_EXCERPT:_
And you can't reset the scene.
So the takes that they got were the takes that they got.
And the way Lambert says, oh God is unlike any other pronunciation of those two words
I have ever heard in such a perfect way.
I love how the mood here is a perfect combination of, I am afraid of an alien and we've got
to kill this fucking thing that killed Cain. It's vengeance and
fear at the same time. At this point at least.
Because they do their burial in space and he does not get any of all the souls I have
encountered in my travels. His was the most human. He gets no Lord's Prayer like in Master
and Commander. Like nobody knew him.
No.
Like the crew knew Him about as well as we did.
Anybody want to say anything?
They don't put away the leftovers from the meal.
They go right to work and the plan quickly comes together.
It's like how do they capture this little alien guy?
They land on cattle prods and motion sensors and a net.
Yeah.
Like that seems to be sensible.
And once they catch this thing in the net,
they're gonna blow it out an airlock.
Why did they have that net?
Like this is a ship with a bunch of mining ore
that they're taking back to earth.
And they have like the kind of net a gladiator
would take into the Coliseum on board.
It read to me as the sort of net that you store things in
near the ceiling of a cargo area.
It looked like that sort of cargo net material.
Yeah, and like Ash has built this tracking device
that they're gonna use.
And so they kind of split into two teams
and were creeping around the ship.
And Ripley goes with Parker and Brett.
And another moment of Ripley being onto Ash being extremely sus is,
which I never noticed before was her.

_INFORMATION SHOWN:_
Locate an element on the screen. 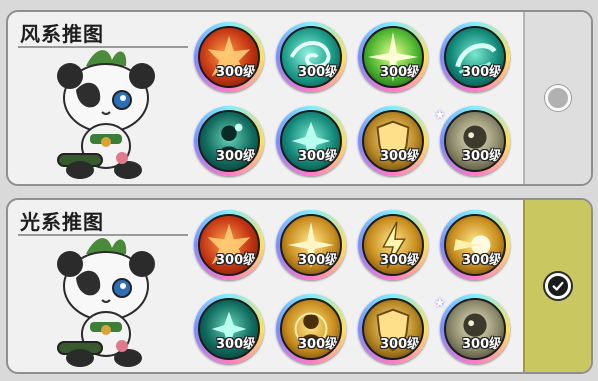 This screenshot has width=598, height=381. radio-checked-icon is located at coordinates (558, 286).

_TASK SET:_
- 1) Using the transcript, explain in one to three sentences why the speaker calls the mood at this point both vengeance and fear.
- 2) Return the transcript passage from "They don't put" to "to be sensible.", copied word for word.

_TASK-BY-TASK SOLUTIONS:_
- 1) The speaker sees the mood as a mix of being afraid of an alien and resolving to kill the creature that killed Cain. That makes it vengeance and fear at once, at least at this point.

- 2)
They don't put away the leftovers from the meal.
They go right to work and the plan quickly comes together.
It's like how do they capture this little alien guy?
They land on cattle prods and motion sensors and a net.
Yeah.
Like that seems to be sensible.